Ask the Doctor

Fall 2007

Our questions for this issue of Outlook were answered by Donald Lamm, M.D. of BCG Oncology in Phoenix, AZ. We sincerely appreciate his sharing his opinions and impressions with us.

Q. BCG was approved for the treatment of bladder cancer in 1990, and remains the primary intervesical treatment for bladder cancer. Are there new agents on the horizon which may work as well—or even better—than BCG?

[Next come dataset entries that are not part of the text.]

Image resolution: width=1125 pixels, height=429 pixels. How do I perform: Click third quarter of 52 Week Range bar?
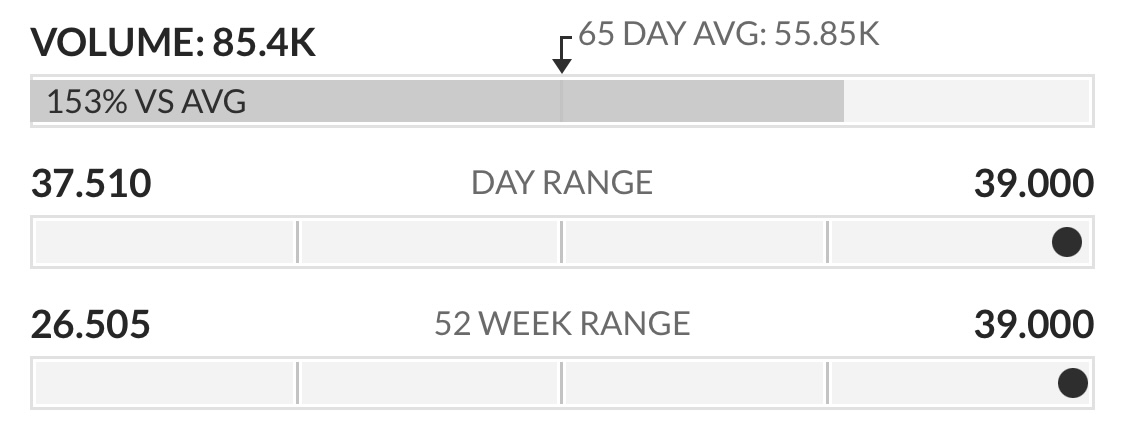tap(695, 383)
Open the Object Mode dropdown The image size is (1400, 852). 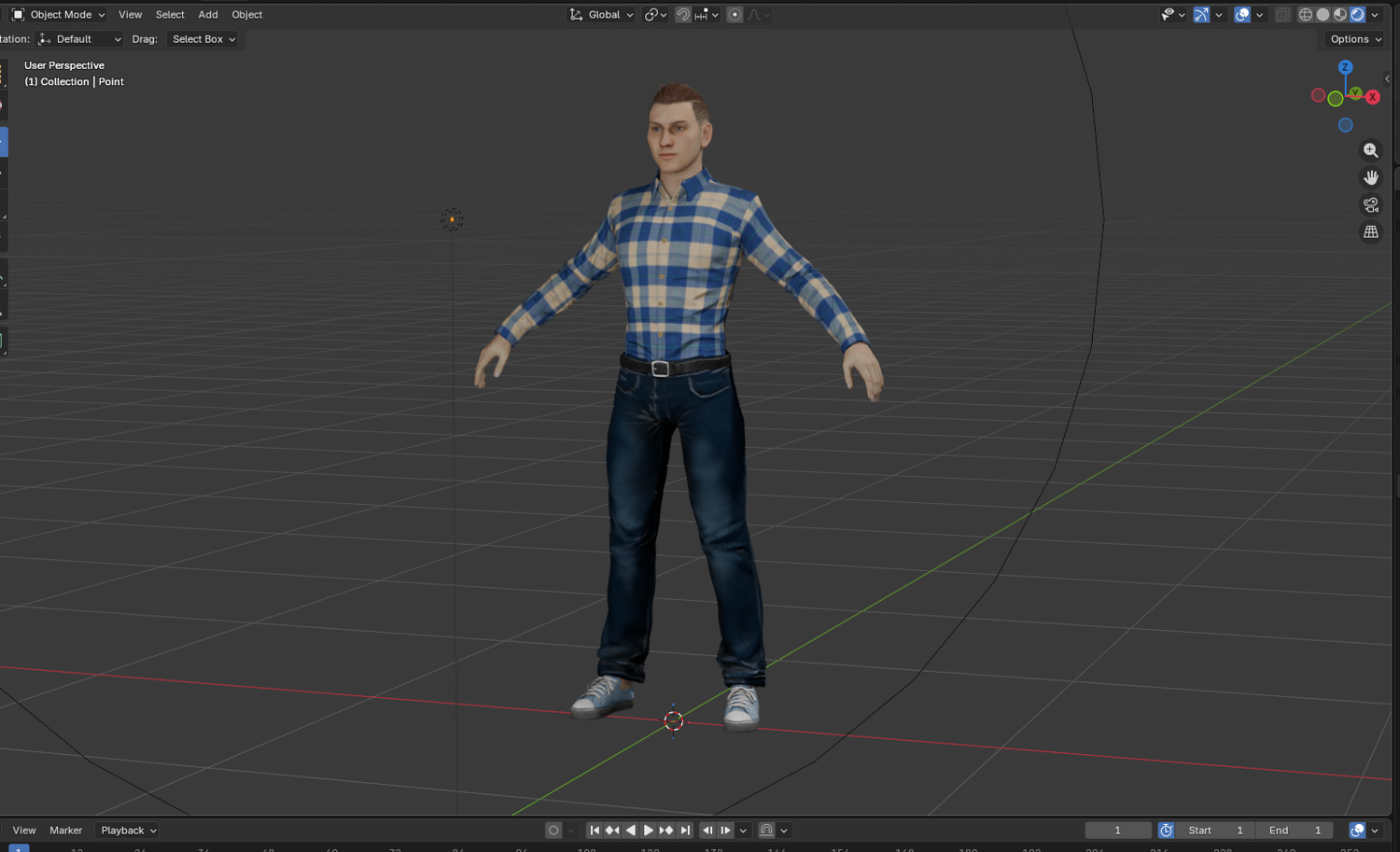point(58,14)
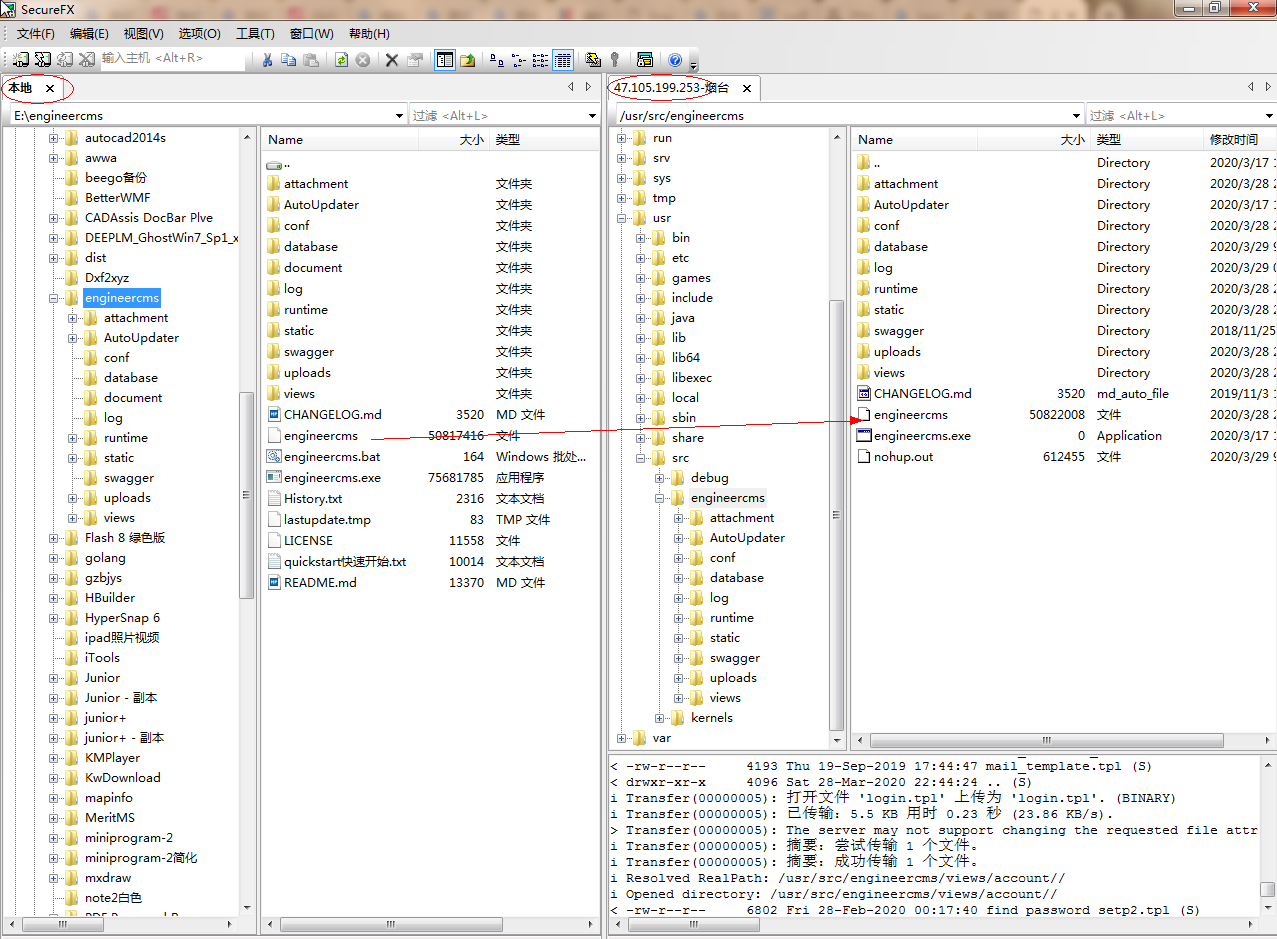1277x939 pixels.
Task: Open the Help question mark icon
Action: [x=675, y=60]
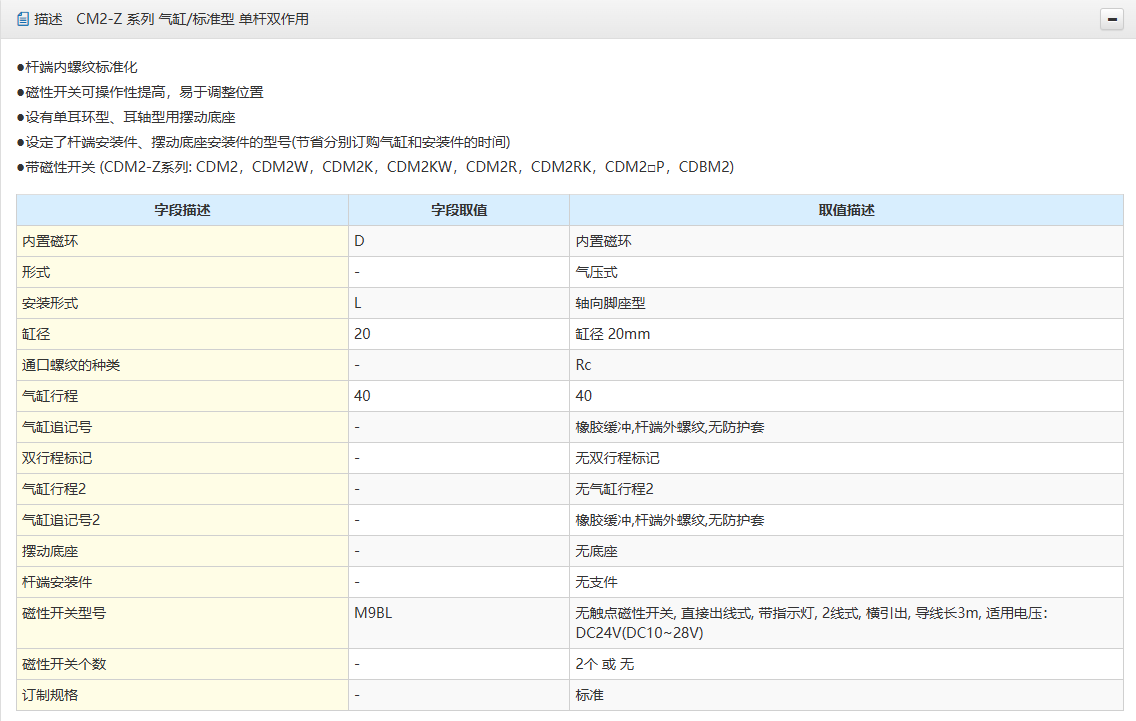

A. The success of BCG has been a great help to many patients, but no treatment works for everyone. Even with the optimal BCG treatment schedule, about 20% of patients will fail to respond. With time, many patients who respond will initially fail BCG. Other patients have side effects that prevent them from receiving BCG. All of these add up to as much as 50% of bladder tumor patients who need a treatment other than BCG. That’s why new alternative treatments for non muscle-invasive bladder cancer are needed. Unfortunately, when drugs are to be submitted for study to the FDA, they are generally compared with BCG. And because BCG is so effective it is difficult to find something better. In addition, to prove a new treatment is better requires hundreds if not thousands of patients. This becomes financially prohibitive for many companies. Nonetheless, there are some encouraging drugs being developed. Here is a small sampling:

•Improved Mitomycin Treatment. While Mitomycin (MMC) is found to be less effective than BCG in many studies, including our Southwest Oncology comparison, significant improvements in MMC are being developed. First and immediately applicable is the optimized MMC schedule: overnight dehydration, alkalinization of the urine, careful, confirmed bladder drainage and concentrated MMC at a dose of 40mg/20ml as described by Dr. Au. This schedule nearly doubles the efficacy of MMC. The second approach is to increase the penetration of MMC into the bladder wall, and this can be done using hyperthermia, electromotive techniques or by the addition of enzymes to increase penetration. All of these techniques are in trials and have the potential of significantly improving the response we see with MMC and other chemotherapies.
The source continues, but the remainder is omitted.